-------- INPUT RECORDS

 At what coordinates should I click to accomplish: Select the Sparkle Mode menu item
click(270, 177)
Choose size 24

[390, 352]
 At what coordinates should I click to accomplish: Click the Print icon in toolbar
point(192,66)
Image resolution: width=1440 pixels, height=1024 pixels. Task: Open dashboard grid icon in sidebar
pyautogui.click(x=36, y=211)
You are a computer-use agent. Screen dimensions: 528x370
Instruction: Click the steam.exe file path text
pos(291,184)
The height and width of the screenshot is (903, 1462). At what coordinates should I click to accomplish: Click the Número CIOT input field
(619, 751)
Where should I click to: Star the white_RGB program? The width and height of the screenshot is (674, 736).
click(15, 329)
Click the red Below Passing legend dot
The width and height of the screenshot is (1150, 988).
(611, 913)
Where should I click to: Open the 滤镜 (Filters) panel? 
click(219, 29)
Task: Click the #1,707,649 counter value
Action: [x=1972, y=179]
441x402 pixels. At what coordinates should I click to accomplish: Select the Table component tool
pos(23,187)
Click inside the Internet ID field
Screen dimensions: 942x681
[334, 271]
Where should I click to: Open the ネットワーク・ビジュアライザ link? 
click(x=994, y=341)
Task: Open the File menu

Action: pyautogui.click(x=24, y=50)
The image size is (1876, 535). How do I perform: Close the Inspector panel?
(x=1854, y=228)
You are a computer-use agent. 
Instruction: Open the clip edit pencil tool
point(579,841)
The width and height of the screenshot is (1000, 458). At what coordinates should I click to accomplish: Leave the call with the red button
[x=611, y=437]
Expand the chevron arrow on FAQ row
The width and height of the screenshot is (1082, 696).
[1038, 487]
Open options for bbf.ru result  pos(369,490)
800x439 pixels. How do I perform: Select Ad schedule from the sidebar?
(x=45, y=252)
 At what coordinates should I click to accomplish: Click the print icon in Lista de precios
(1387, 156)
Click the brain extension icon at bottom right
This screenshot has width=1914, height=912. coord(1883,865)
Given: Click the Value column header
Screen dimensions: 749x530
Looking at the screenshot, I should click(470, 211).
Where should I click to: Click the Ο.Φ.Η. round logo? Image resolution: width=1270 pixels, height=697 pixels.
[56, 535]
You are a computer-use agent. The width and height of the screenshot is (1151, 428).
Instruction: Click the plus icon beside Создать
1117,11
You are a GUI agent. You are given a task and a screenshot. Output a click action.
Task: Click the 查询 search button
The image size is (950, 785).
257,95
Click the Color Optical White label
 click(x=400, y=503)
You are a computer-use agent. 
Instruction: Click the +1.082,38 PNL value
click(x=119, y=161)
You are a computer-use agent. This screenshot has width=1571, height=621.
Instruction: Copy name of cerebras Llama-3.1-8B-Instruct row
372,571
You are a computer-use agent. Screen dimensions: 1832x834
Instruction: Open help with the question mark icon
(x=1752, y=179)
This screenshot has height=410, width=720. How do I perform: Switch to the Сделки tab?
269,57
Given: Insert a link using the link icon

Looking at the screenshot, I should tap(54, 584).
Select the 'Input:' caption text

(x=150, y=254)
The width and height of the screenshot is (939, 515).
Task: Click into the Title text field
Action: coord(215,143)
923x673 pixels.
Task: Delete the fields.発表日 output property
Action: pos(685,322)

----------------

§ **TASK DESCRIPTION**:
Your answer should be the full set of records above, restated exactly.

§ **RESPONSE BELOW**:
 At what coordinates should I click to accomplish: Select the Sparkle Mode menu item
click(270, 177)
Choose size 24

[390, 352]
 At what coordinates should I click to accomplish: Click the Print icon in toolbar
point(192,66)
Image resolution: width=1440 pixels, height=1024 pixels. Task: Open dashboard grid icon in sidebar
pyautogui.click(x=36, y=211)
You are a computer-use agent. Screen dimensions: 528x370
Instruction: Click the steam.exe file path text
pos(291,184)
The height and width of the screenshot is (903, 1462). At what coordinates should I click to accomplish: Click the Número CIOT input field
(619, 751)
Where should I click to: Star the white_RGB program? The width and height of the screenshot is (674, 736).
click(15, 329)
Click the red Below Passing legend dot
The width and height of the screenshot is (1150, 988).
(611, 913)
Where should I click to: Open the 滤镜 (Filters) panel? 
click(219, 29)
Task: Click the #1,707,649 counter value
Action: [x=1972, y=179]
441x402 pixels. At what coordinates should I click to accomplish: Select the Table component tool
pos(23,187)
Click inside the Internet ID field
Screen dimensions: 942x681
[334, 271]
Where should I click to: Open the ネットワーク・ビジュアライザ link? 
click(x=994, y=341)
Task: Open the File menu

Action: pyautogui.click(x=24, y=50)
The image size is (1876, 535). How do I perform: Close the Inspector panel?
(x=1854, y=228)
You are a computer-use agent. 
Instruction: Open the clip edit pencil tool
point(579,841)
The width and height of the screenshot is (1000, 458). At what coordinates should I click to accomplish: Leave the call with the red button
[x=611, y=437]
Expand the chevron arrow on FAQ row
The width and height of the screenshot is (1082, 696).
[1038, 487]
Open options for bbf.ru result  pos(369,490)
800x439 pixels. How do I perform: Select Ad schedule from the sidebar?
(x=45, y=252)
 At what coordinates should I click to accomplish: Click the print icon in Lista de precios
(1387, 156)
Click the brain extension icon at bottom right
This screenshot has width=1914, height=912. coord(1883,865)
Given: Click the Value column header
Screen dimensions: 749x530
Looking at the screenshot, I should click(470, 211).
Where should I click to: Click the Ο.Φ.Η. round logo? Image resolution: width=1270 pixels, height=697 pixels.
[56, 535]
You are a computer-use agent. The width and height of the screenshot is (1151, 428).
Instruction: Click the plus icon beside Создать
1117,11
You are a GUI agent. You are given a task and a screenshot. Output a click action.
Task: Click the 查询 search button
The image size is (950, 785).
257,95
Click the Color Optical White label
 click(x=400, y=503)
You are a computer-use agent. 
Instruction: Click the +1.082,38 PNL value
click(x=119, y=161)
You are a computer-use agent. This screenshot has width=1571, height=621.
Instruction: Copy name of cerebras Llama-3.1-8B-Instruct row
372,571
You are a computer-use agent. Screen dimensions: 1832x834
Instruction: Open help with the question mark icon
(x=1752, y=179)
This screenshot has height=410, width=720. How do I perform: Switch to the Сделки tab?
269,57
Given: Insert a link using the link icon

Looking at the screenshot, I should tap(54, 584).
Select the 'Input:' caption text

(x=150, y=254)
The width and height of the screenshot is (939, 515).
Task: Click into the Title text field
Action: coord(215,143)
923x673 pixels.
Task: Delete the fields.発表日 output property
Action: pos(685,322)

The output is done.